REP. SATUR C. OCAMPO
Party-List, Bayan Muna

Privilege speech delivered at the House of Representatives,
First regular session, 12th Congress, 3 September 2001

 

Mr. Speaker and distinguished colleagues,

Allow me to speak today on an issue of personal and collective privilege.

After our party-list representation was formally seated in this chamber last August 20, a parliamentary inquiry was made on whether our group, the three representatives of Bayan Muna, had manifested the desire to join either the majority or the minority. We deferred expressing our preference then, as we had to weigh the various considerations involved in deciding on the matter.

The main reason was that our party, embodying a political force with worldview and standpoint acknowledged as Leftist, wished to register its independence from any traditional political party, bloc or coalition in the House of Representatives. Essentially we intend to maintain this independent stand.

In over half a century, this is the third time that a political party of the Left has won seats in the legislature in this country.

The first time was in 1947, when the Democratic Alliance won six congressional seats in Central Luzon. The second was in 1987, when the Partido ng Bayan won two congressional seats. Those gains, however, were negated by reaction.

The first electoral victory of the Left in 1947 was short-lived. The Democratic Alliance strongly opposed the Parity Rights Amendment to the Constitution. For taking that principled stand, its representatives were unseated by the Roxas government on the basis of spurious charges of electoral fraud and terrorism. In the 1987 elections, the Partido ng Bayan became the victim itself of electoral terrorism. Six of the party’s candidates for the House were killed along with 35 of the party’s campaigners.

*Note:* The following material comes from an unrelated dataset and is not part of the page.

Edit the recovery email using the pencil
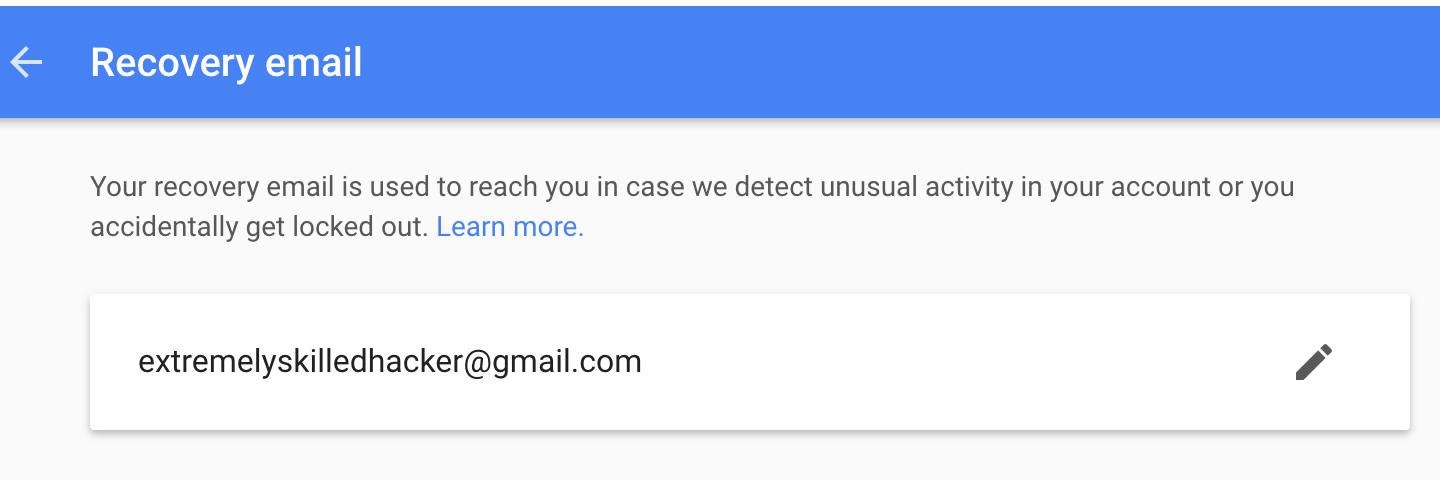Screen dimensions: 1440x480 1313,362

For a time, the specter of those negative experiences loomed over Bayan Muna. Certain political quarters disseminated allegations, via the e-mail and the media – and even in this chamber at the closing session of the 11th Congress – that our party used force and threat to win votes. Surely the allegations were groundless. With no substantiated challenge to its victory filed with the Commission on Elections (Comelec) or the courts, Bayan Muna was proclaimed a month and a half after the 12th Congress began its three-year term.

Certain factors rendered ineffectual the attempts to discredit our party and to stop us from sitting in Congress on the same ground used against the Democratic Alliance. 

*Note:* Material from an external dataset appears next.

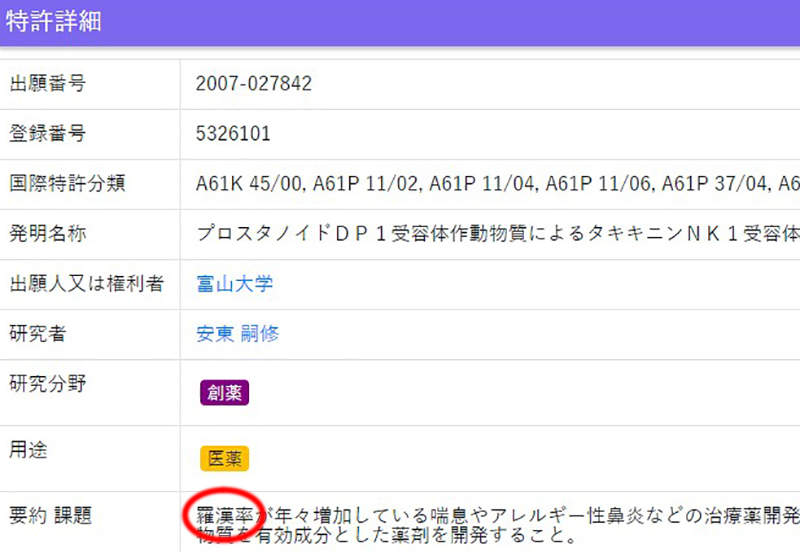Open the 富山大学 applicant link
Screen dimensions: 800x552
pos(234,284)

First, Bayan Muna is a mass-based political party with organizations in 70 of the country’s 79 provinces. Most of its leaders and core members have had long years of participation in the open democratic mass movement and other arenas of political struggle even before the time of the Marcos dictatorship. Bayan Muna works hand-in-hand with the multisectoral alliance of progressive people’s organizations – the Bagong Alyansang Makabayan (BAYAN) founded in 1985.

Second, the role of Bayan Muna has been publicly acknowledged and accepted – and formally recognized by the Macapagal-Arroyo government – as a significant part of the united political forces that fought for the ouster of former president Joseph Estrada. It must be noted, however, that Bayan Muna did not ask for positions in the new government, opting instead to seek popular mandate through the electoral process.

Third, Bayan Muna garnered the highest number of votes among 162 party-list participants in the May 14 elections. Comelec records attest that our party received 1,708,252 votes out of the 15,096,261 total votes cast for the party-list system. That is 11.315% of the total votes, equivalent to five seats in the House – were it not for the three-seat limit set by RA 7941 for a winning party. Our popular mandate cannot be easily brushed aside.

Aside from the failed attempts to link Bayan Muna with the use of force and threat to win votes, certain quarters also tried the discredited “red scare” tactic, retrieved from the Cold War era. There were, and there continue to be, insinuations that Bayan Muna harbors a “secret agenda” in entering the electoral and parliamentary arena.

There is no secret agenda. The objectives of Bayan Muna are clearly defined in all the documents we submitted to the Comelec in compliance with the requirements for participation in the elections. Our general program aims primarily to empower – in a real, not rhetorical, sense – the workers, peasants, fisher folk, indigenous peoples, urban poor and other oppressed sectors, as well as the women, youth and students, professionals and small entrepreneurs.

To a considerable degree, the democratic mass movement of which Bayan Muna is a part has already given the organized segments of these sectors a high sense of political power. This is the sense of power that found palpable and effective expression in what are referred to as People Power I and People Power II.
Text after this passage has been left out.